In that regard, even the Bulldogs’ season-ending 80–61 loss to Tennessee Tech was a win of sorts. Thanks to the ticket giveaway, the game was played in a sold-out Coliseum, filled with 9,847 Yale students and staff and New Haven residents. Comprising the largest home crowd in Yale basketball history, the fans rallied together behind a team that had finished 4–22 (2–12 Ivy) just three years before.

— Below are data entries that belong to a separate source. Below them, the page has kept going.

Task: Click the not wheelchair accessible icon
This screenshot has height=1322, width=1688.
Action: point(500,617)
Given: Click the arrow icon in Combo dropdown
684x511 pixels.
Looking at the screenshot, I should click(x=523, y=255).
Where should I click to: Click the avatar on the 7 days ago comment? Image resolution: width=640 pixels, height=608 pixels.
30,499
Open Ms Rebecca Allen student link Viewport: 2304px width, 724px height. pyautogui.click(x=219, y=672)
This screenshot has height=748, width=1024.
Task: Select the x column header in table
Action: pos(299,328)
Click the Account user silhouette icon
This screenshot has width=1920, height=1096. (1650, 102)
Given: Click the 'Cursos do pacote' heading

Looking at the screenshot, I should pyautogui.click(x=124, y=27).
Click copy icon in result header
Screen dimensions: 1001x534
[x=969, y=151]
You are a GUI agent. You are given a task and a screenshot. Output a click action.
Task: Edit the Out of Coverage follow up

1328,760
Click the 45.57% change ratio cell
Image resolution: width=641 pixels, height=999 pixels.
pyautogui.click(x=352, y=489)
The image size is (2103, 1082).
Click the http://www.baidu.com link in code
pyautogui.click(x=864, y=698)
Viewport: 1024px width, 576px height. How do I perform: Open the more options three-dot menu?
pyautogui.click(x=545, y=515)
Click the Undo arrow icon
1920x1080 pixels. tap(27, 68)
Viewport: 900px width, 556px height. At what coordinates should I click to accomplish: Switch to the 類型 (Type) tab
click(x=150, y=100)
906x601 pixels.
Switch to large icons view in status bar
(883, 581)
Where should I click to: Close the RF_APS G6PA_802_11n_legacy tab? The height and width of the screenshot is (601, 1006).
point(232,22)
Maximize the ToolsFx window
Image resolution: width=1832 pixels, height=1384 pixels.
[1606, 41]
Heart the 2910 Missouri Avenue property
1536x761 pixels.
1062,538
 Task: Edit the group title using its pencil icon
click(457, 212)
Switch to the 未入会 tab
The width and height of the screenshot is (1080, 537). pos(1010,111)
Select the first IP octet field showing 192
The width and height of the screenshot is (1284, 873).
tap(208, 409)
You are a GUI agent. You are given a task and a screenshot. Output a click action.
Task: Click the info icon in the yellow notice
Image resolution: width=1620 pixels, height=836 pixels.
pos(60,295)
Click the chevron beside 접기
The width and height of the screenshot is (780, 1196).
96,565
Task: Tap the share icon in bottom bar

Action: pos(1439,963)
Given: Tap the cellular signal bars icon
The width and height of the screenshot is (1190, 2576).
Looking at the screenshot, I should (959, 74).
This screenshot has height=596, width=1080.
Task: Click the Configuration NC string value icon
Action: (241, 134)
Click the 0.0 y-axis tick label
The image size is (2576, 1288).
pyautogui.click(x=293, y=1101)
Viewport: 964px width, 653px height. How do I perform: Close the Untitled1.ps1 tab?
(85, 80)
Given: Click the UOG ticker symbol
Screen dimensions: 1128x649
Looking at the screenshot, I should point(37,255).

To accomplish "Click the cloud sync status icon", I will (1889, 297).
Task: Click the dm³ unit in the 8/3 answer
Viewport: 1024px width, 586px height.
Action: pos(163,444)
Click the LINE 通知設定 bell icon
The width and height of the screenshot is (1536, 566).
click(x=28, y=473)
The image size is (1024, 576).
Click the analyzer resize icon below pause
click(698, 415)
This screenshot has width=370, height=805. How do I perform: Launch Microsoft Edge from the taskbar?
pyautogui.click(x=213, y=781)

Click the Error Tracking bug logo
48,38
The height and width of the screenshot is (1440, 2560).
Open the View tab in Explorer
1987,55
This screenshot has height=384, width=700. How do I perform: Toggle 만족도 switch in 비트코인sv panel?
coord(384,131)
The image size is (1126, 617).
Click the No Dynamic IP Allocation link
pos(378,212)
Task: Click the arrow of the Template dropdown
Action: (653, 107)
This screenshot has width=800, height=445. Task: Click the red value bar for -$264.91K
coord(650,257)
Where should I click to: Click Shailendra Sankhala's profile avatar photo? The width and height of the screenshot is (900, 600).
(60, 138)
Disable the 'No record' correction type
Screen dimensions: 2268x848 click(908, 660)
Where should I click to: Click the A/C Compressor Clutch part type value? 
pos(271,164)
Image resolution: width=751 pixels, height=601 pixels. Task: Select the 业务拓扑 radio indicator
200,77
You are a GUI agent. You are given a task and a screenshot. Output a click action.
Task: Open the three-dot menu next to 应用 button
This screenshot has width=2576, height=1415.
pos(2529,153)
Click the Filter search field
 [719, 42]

It was a measure of how far the Bulldogs had come that after a season of so many firsts, they left wanting more. “We talked about it in the locker room, and we’re not satisfied,” Archibong said the day after the loss. “We wanted to make the tournament. We wanted to come out for big games and win. There are a lot of things we felt were unaccomplished.”
And they’ll have another chance next year. Not a single player on the team is a senior, and more players are on their way. Jerry Gauriloff ’05, who was highly recruited for his post play, will compete for playing time after missing this season because of back surgery. Three more post players committed to Yale in the early decision period. Perhaps most important, Coach Jones, who was being considered for coaching jobs at Bradley and the University of Washington, recently confirmed that he’ll be back at Yale.
The long-term goal is for Yale to be targeted with the same gusto by the rest of the league as Penn and Princeton are now. “That’s the direction the program is going,” said Archibong. “You can’t really tell until it comes time, but the players want it and the coaches want it.” And Jones has instilled an attitude that anything the Bulldogs want is attainable.